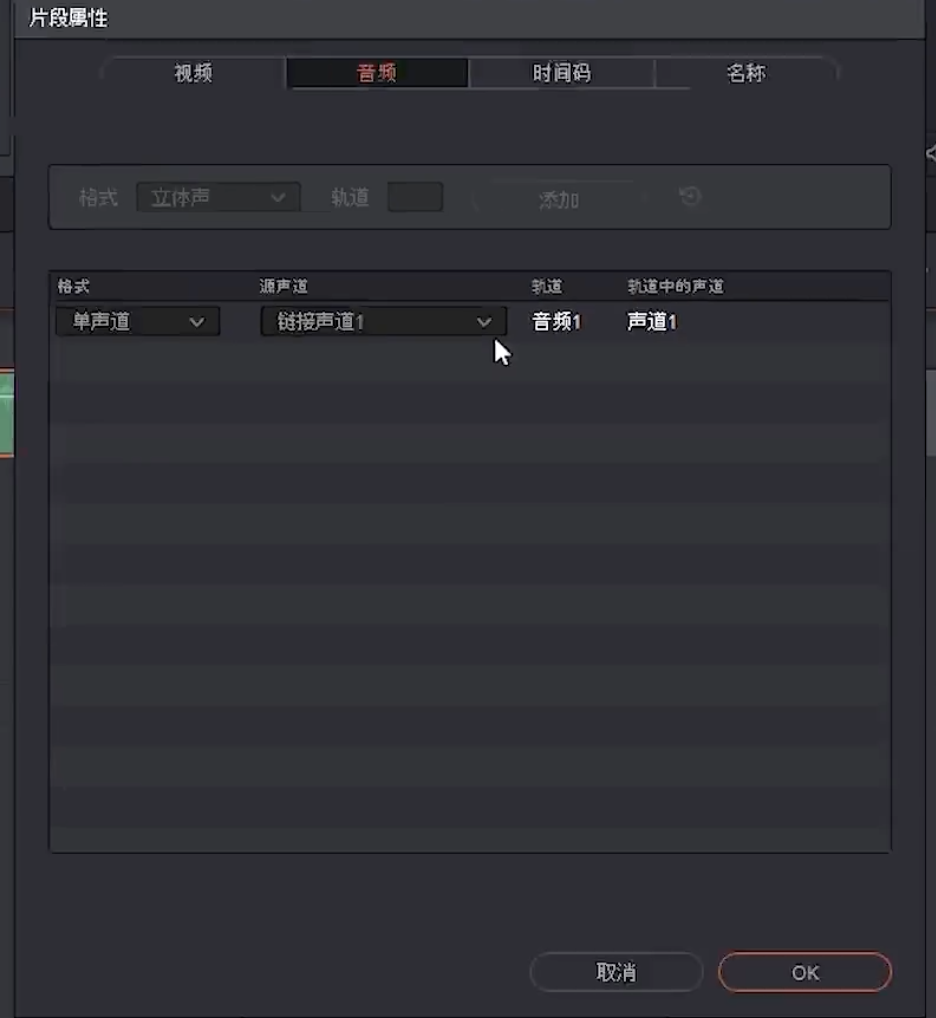The height and width of the screenshot is (1018, 936).
Task: Click the 取消 button
Action: (616, 972)
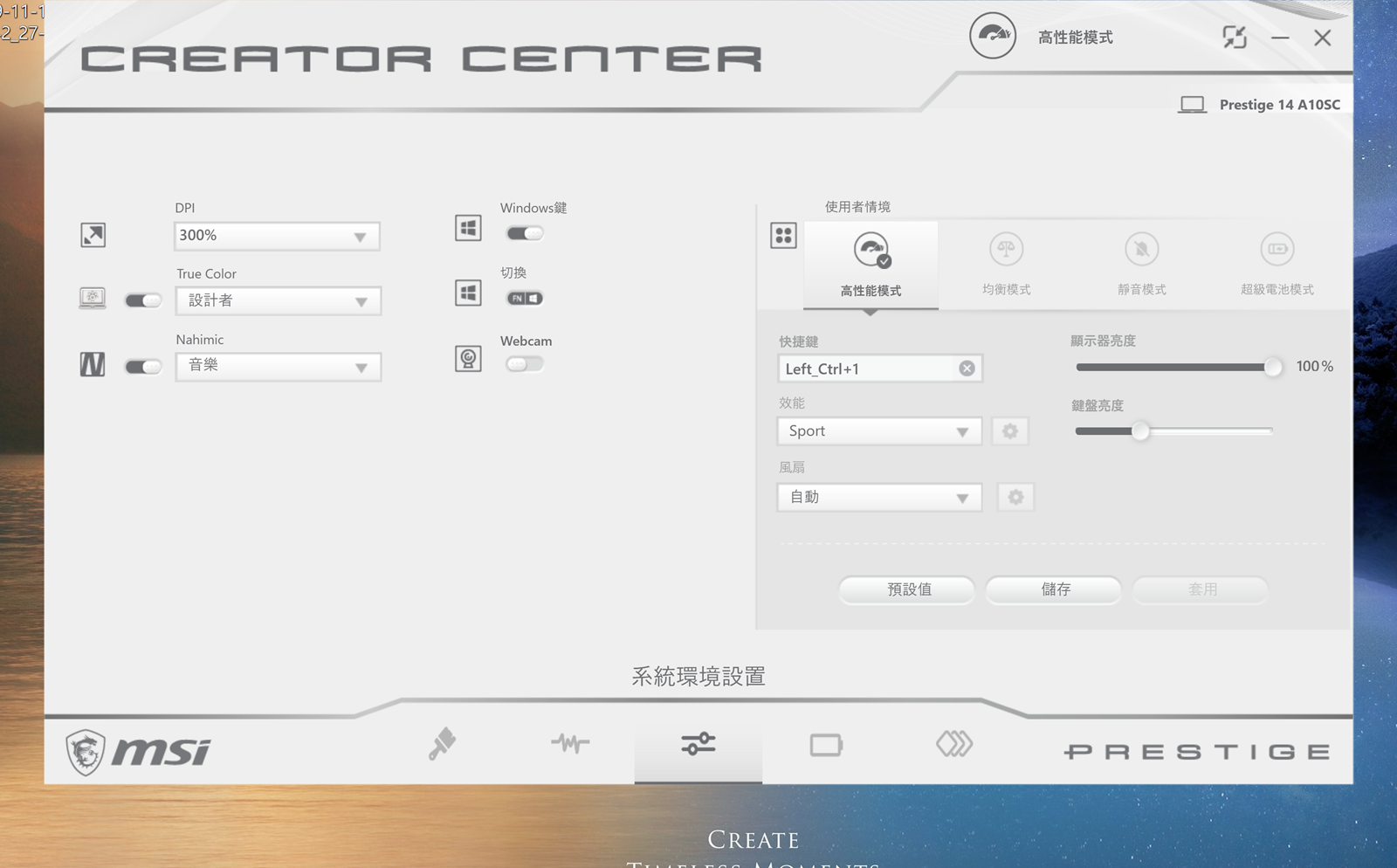Clear the Left_Ctrl+1 hotkey field
This screenshot has height=868, width=1397.
967,369
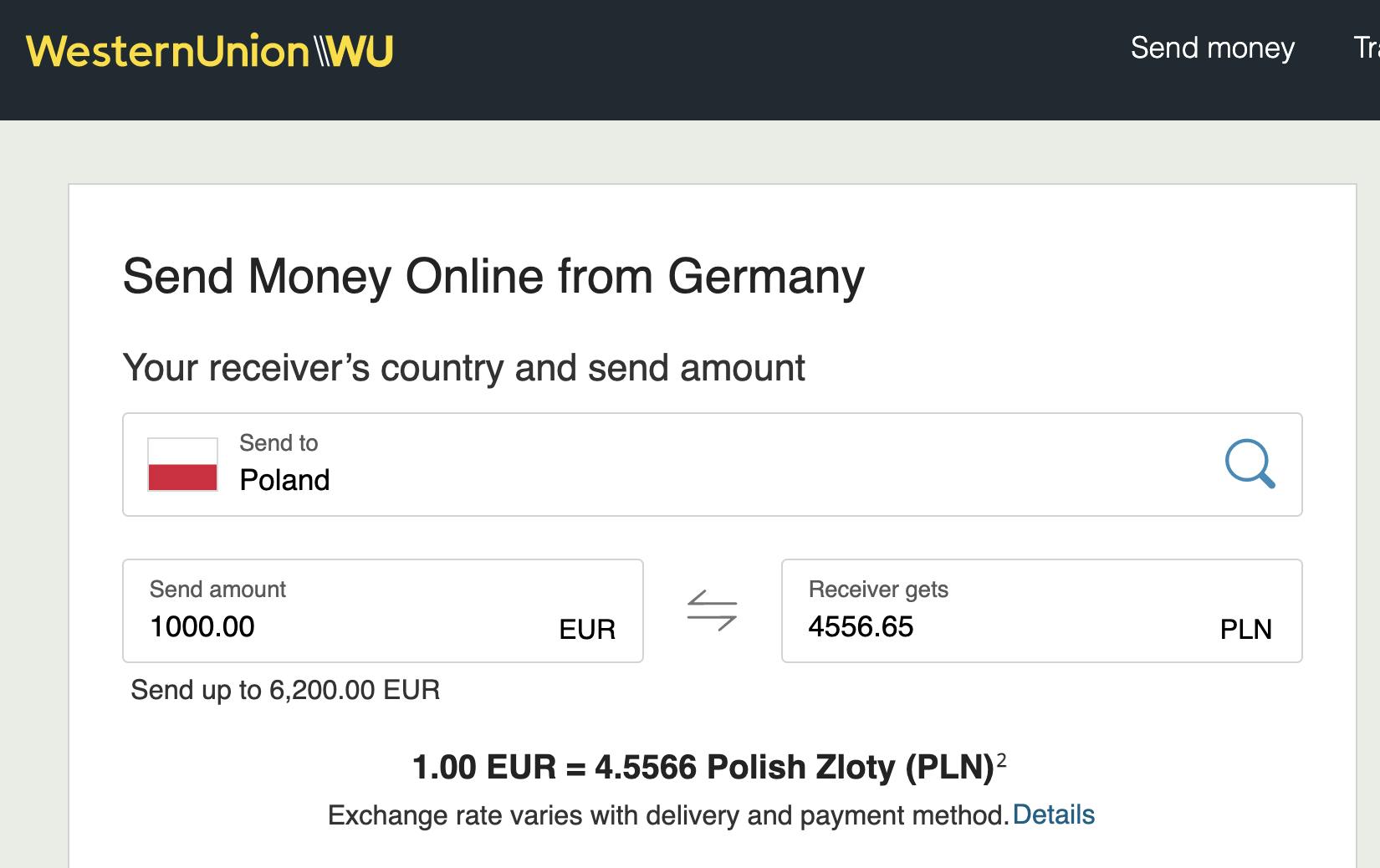Click the WesternUnion WU logo
The image size is (1380, 868).
[207, 52]
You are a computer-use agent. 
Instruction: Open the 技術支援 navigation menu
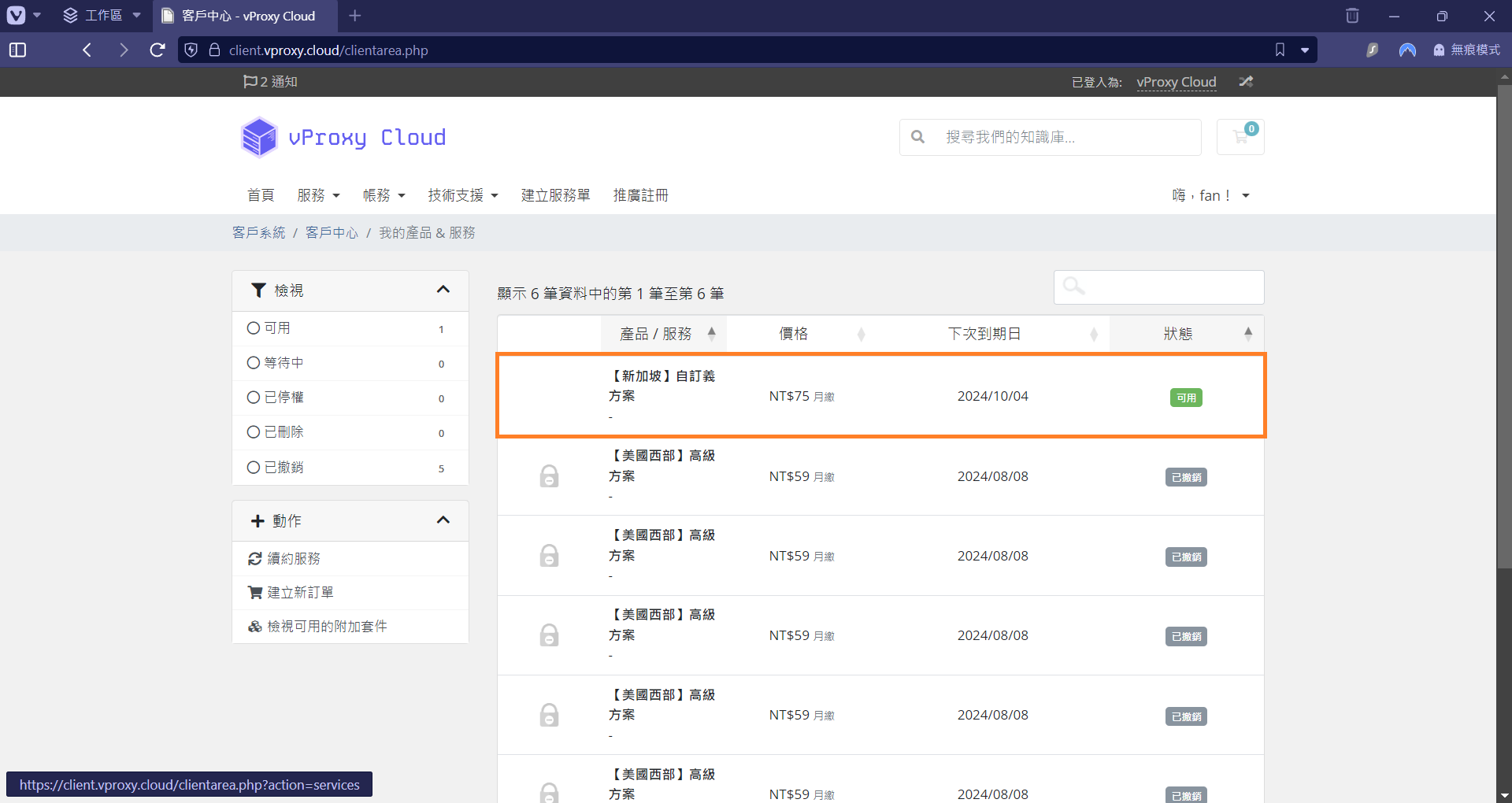point(462,195)
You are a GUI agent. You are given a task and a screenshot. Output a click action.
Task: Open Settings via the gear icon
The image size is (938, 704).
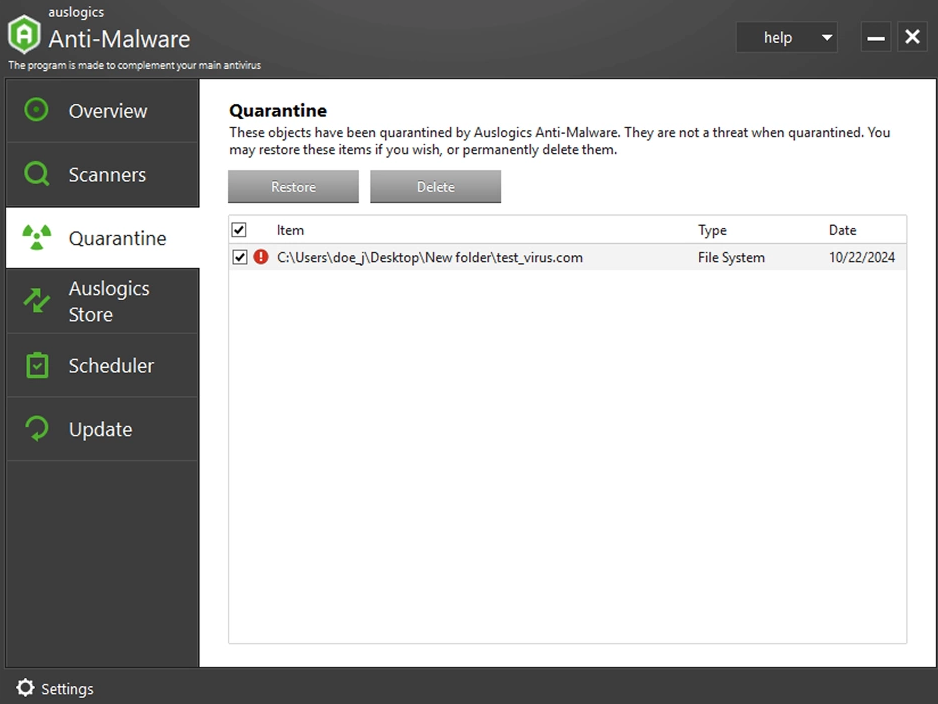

Activity: Once you find the line that contains "Instruction: Open the 技術支援 navigation menu", reproduce it and every line after it through the end of the entries above, exactly as written, with no pictures.

Worked solution:
Instruction: Open the 技術支援 navigation menu
point(462,195)
You are a GUI agent. You are given a task and a screenshot. Output a click action.
Task: Open Settings via the gear icon
The image size is (938, 704).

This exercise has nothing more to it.